The knight's fee was fixed in England at the annual value of 20l. Every
estate supposed to be of this value, and entered as such in the rolls of the
exchequer, was bound to contribute the service of a soldier, or to pay an
escuage to the amount assessed upon knights' fee.]
[See A Knight: Much fighting meant handsome recompense.]
[Footnote u: Littleton, l. ii. c. 3; Wright's Tenures, p. 121.]

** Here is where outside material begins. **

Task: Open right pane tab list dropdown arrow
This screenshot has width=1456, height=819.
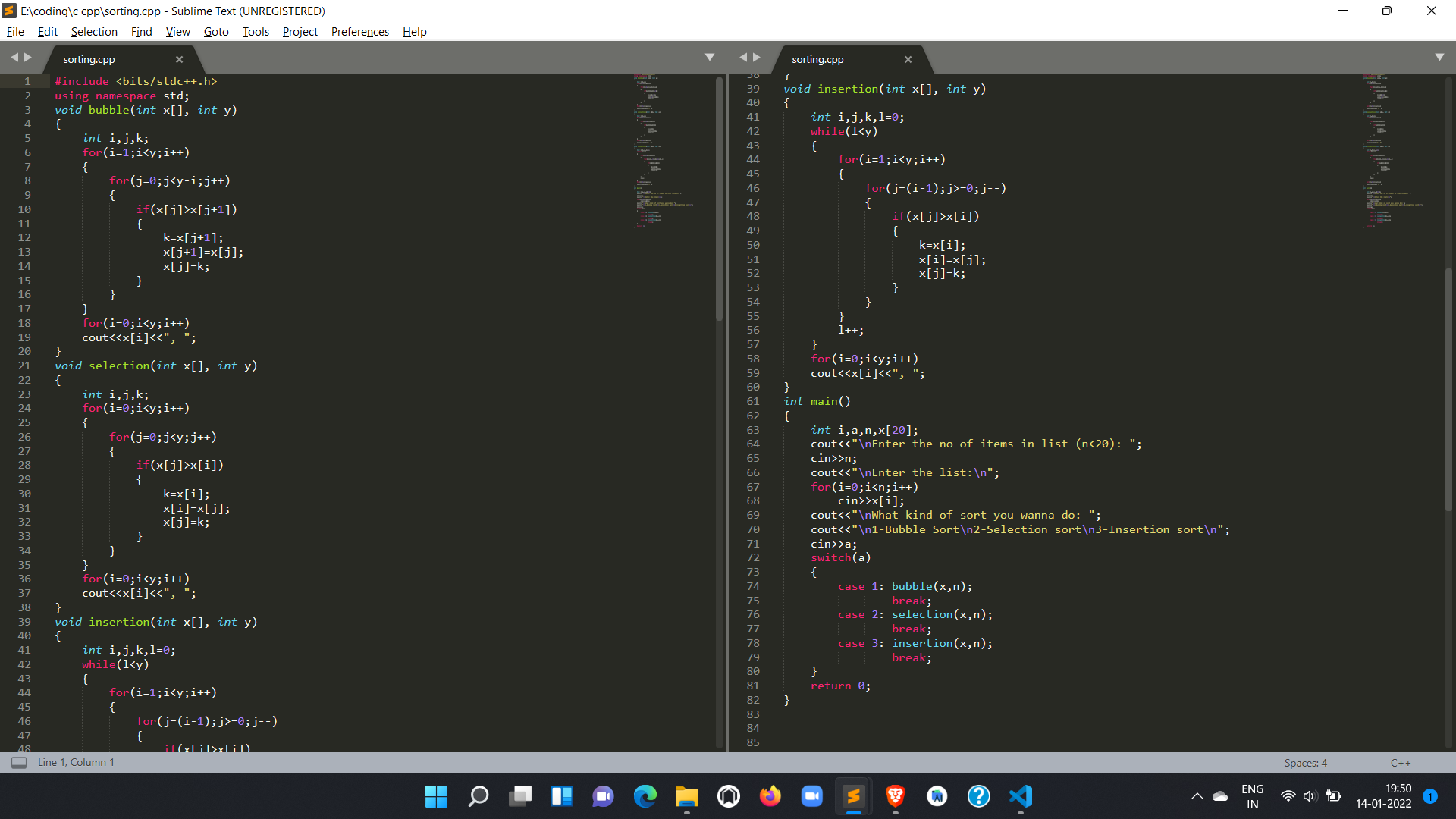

[Footnote v: Du Chesne, Script. Rerum Gallicarum, t. v. p. 553. Daniel,
Histoire de la Milice Francoise, p. 72. The following extracts from the
muster-roll of this expedition will illustrate the varieties of feudal
obligations. Johannes d'Ormoy debet servitium per quatuor dies. Johannes
Malet debet servitium per viginti dies, pro quo servitio misit Richardum
Tichet. Guido de Laval debet servitium duorum militum et dimidii. Dominus
Sabrandus dictus Chabot dicit quod non debet servitium domino regi, nisi in
comitatu Pictaviensi, et ad sumptus regis, tamen venit ad preces regis cum
tribus militibus et duodecim scutiferis. Guido de Lusigniaco Dom. de Pierac
dicit, quod non debet aliquid regi praeter homagium.]
[Footnote w: This was the custom of Beauvoisis Beaumanoir, c. 2.]
[Footnote x: Du Cange, et Carpentier, voc. Hostis.]
Independently of the obligations of fealty and service which the nature
of the contract created, other advantages were derived from it by the lord,
which have been called feudal incidents; these were, 1. Reliefs. 2. Fines upon
alienation. 3. Escheats. 4. Aids; to which may be added, though not
generally established, 5. Wardship, and 6. Marriage.
1. Some writers have accounted for Reliefs in the following manner.
Benefices, whether depending upon the crown or its vassals, were not
originally granted by way of absolute inheritance, but renewed from time to
time upon the death of the possessor, till long custom grew up into right.
Hence a sum of money, something between a price and a gratuity, would
naturally be offered by the heir on receiving a fresh investiture of the fief;
and length of time might as legitimately turn this present into a due of the
lord, as it rendered the inheritance of the tenant indefeasible. This is a
very specious account of the matter. But those who consider the antiquity to
which hereditary benefices may be traced, and the unreserved expressions of
those instruments by which they were created, as well as the undoubted fact
that a large proportion of fiefs had been absolute allodial inheritances,
never really granted by the superior, will perhaps be led rather to look for
the origin of reliefs in that rapacity with which the powerful are ever ready
to oppress the feeble. When a feudal tenant died, the lord, taking advantage
of his own strength and the confusion of the family, would seize the estate
into his hands, either by the right of force, or under some litigious pretext.
Against this violence the heir could in general have no resource but a
compromise; and we know how readily acts of successful injustice change their
name, and move demurely, like the wolf in the fable, under the clothing of
law. Reliefs and other feudal incidents are said to have been established in
France ^y about the latter part of the tenth century, and they certainly
appear in the famous edict of Conrad the Salic, in 1037, which recognizes the
usage of presenting horses and arms to the lord upon a change of tenancy. ^z
But this also subsisted under the name of heriot, in England, as early as the
reign of Canute.
[Footnote y: Ordonnances des Rois de France, t. i. preface, p. 10.]
[Footnote z: Servato usu valvassorum majorum in tradendis armis equisque suis
senioribus. This, among other reasons, leads me to doubt the received opinion
that Italian fiefs were not hereditary before the promulgation of this edict.]